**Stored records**
*** Block opens ***

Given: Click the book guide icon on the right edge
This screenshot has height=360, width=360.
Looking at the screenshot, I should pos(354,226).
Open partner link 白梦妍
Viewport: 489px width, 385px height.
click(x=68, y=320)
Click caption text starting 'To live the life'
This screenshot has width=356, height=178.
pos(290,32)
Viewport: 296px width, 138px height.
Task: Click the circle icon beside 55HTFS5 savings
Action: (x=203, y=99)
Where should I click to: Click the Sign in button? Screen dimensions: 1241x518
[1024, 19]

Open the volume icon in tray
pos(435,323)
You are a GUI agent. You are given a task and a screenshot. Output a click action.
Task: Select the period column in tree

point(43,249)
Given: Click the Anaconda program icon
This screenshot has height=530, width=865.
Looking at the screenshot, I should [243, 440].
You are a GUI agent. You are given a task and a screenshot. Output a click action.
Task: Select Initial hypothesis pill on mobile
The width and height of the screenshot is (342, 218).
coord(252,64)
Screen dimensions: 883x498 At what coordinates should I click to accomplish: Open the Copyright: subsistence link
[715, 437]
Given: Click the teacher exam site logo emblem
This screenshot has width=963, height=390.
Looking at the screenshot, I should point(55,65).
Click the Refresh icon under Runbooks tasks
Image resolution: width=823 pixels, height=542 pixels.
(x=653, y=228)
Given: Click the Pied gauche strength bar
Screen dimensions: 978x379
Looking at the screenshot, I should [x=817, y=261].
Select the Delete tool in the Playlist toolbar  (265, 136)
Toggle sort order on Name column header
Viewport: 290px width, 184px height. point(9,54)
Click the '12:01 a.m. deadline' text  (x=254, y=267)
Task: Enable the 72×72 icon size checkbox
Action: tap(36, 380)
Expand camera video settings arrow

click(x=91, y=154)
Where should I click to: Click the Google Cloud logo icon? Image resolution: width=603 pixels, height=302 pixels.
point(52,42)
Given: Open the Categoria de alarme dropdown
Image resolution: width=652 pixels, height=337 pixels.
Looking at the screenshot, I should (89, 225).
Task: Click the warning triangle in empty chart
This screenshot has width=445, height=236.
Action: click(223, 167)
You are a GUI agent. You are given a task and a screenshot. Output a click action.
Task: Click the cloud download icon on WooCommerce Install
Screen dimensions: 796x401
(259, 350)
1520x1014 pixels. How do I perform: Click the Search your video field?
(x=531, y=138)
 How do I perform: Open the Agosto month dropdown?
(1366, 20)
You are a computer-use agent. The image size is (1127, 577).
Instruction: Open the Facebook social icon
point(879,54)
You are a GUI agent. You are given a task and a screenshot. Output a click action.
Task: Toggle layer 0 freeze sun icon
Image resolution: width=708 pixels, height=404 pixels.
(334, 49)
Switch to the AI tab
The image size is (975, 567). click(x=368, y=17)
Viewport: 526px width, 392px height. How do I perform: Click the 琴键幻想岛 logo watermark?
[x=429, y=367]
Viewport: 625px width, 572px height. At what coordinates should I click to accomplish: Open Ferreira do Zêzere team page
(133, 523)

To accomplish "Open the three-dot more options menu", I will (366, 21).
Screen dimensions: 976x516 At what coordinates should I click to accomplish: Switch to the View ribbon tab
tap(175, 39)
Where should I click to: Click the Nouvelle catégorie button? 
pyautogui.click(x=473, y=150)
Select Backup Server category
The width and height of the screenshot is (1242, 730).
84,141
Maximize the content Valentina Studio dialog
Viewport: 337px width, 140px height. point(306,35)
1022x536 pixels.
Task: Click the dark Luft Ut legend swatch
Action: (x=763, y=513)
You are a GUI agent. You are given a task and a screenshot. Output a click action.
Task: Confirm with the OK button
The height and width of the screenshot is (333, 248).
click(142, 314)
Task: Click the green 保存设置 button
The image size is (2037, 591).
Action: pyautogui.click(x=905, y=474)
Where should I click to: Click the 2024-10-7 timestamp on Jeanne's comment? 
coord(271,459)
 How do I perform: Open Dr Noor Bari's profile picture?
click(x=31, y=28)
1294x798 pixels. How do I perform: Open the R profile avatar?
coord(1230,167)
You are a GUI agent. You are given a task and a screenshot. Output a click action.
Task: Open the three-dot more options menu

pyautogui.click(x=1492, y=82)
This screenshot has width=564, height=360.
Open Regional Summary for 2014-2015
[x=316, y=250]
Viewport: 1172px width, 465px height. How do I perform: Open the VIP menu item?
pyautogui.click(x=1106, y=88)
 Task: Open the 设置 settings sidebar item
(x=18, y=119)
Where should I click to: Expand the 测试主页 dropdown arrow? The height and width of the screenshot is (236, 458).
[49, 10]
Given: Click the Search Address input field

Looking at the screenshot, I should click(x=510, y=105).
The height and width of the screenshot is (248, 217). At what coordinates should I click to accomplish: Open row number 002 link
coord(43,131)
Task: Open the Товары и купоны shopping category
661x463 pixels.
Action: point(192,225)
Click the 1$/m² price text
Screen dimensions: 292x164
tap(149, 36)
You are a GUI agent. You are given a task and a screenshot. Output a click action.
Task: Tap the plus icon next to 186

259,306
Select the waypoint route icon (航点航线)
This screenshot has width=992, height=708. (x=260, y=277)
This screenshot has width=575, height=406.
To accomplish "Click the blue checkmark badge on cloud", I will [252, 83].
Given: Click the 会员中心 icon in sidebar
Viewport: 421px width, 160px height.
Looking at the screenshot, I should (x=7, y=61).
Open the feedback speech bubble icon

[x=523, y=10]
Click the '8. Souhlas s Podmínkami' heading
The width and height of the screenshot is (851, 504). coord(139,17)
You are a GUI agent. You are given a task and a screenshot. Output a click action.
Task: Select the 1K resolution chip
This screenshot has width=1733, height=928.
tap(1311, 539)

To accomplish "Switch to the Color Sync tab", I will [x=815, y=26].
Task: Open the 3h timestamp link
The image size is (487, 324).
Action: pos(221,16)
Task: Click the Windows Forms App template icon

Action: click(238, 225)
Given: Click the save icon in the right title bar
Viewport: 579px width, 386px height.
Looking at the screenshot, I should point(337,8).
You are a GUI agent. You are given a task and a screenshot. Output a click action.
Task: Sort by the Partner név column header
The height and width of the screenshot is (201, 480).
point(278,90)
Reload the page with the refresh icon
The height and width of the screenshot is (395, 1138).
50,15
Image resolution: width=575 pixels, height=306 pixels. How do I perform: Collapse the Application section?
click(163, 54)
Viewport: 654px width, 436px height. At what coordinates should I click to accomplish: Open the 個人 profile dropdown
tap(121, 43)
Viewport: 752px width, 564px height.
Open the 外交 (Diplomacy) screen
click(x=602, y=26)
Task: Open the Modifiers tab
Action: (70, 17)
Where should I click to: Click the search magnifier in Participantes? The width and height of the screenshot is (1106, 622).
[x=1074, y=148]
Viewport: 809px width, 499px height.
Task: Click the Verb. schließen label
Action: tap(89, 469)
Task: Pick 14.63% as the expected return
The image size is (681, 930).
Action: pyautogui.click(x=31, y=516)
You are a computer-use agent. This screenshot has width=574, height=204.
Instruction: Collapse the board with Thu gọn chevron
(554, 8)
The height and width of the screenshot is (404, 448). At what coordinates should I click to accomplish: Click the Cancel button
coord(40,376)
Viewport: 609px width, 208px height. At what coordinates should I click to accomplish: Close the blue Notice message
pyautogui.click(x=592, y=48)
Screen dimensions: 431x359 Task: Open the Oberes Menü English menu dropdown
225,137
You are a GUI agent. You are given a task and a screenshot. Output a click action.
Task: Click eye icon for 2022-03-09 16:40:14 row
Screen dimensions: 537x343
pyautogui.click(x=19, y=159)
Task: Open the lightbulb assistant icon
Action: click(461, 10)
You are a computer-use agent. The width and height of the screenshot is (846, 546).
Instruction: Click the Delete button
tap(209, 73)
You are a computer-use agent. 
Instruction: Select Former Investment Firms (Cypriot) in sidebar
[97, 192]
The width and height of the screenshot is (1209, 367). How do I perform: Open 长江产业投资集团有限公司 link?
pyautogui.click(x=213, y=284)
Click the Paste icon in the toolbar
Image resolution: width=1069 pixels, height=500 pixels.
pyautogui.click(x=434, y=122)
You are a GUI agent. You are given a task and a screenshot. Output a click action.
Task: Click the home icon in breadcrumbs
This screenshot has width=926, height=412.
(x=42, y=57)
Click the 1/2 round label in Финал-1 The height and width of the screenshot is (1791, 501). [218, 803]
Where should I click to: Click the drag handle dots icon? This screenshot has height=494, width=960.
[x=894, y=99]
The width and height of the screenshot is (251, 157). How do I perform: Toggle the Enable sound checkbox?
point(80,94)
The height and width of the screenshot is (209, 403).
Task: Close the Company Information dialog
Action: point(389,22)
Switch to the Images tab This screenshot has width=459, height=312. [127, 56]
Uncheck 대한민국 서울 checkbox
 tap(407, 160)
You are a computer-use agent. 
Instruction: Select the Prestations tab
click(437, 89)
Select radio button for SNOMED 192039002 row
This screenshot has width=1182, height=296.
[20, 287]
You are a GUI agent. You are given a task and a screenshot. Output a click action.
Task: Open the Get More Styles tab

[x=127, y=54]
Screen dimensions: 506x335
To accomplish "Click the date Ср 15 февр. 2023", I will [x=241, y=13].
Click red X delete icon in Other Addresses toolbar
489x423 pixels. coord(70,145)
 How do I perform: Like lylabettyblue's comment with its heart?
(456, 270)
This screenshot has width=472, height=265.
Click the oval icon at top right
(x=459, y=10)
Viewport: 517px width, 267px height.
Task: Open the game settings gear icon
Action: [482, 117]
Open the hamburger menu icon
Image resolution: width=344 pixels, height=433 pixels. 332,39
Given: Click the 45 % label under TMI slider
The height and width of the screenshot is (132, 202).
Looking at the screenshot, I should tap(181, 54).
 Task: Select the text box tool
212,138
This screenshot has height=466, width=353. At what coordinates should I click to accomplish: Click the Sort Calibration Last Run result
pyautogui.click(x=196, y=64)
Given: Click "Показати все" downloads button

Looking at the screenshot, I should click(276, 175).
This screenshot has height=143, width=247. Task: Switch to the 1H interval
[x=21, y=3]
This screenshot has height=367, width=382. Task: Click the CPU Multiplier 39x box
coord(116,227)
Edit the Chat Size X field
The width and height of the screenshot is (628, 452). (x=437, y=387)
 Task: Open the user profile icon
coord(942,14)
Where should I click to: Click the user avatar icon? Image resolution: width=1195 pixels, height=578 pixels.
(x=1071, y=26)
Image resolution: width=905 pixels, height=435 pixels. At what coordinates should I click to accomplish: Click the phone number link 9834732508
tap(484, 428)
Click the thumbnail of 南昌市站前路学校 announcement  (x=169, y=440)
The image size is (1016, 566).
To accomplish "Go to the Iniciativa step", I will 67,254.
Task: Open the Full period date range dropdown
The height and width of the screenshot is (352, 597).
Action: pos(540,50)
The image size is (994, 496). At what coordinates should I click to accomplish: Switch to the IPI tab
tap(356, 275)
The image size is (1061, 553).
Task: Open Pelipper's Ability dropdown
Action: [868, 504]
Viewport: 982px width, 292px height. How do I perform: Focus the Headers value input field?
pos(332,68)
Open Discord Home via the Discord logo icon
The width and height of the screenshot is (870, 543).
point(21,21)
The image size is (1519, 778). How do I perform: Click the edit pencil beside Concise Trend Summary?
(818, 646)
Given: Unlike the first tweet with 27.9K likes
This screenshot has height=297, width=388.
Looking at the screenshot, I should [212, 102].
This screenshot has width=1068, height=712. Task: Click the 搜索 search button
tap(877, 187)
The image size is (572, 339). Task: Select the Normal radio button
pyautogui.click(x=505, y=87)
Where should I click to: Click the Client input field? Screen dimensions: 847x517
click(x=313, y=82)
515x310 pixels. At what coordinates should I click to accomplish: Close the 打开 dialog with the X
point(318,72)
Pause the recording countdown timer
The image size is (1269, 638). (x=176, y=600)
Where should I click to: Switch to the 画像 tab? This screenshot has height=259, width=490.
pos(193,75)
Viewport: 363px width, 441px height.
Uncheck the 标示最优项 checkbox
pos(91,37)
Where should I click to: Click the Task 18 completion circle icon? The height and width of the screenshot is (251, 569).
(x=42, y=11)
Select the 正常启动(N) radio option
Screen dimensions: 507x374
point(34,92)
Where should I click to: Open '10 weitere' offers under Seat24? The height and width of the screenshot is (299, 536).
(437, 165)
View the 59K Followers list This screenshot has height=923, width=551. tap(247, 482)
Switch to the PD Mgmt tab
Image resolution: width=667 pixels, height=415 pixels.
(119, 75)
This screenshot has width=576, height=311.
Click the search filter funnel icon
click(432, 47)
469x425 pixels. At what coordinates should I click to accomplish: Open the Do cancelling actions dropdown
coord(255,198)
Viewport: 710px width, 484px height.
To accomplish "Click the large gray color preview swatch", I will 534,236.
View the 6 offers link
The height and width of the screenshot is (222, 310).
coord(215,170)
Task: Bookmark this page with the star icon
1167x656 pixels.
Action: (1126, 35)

*** Block closes ***

Repeat exactly, and only, the lines from the line containing "Task: Bookmark this page with the star icon" through the last line of the records above, both included.

Task: Bookmark this page with the star icon
1167x656 pixels.
Action: (1126, 35)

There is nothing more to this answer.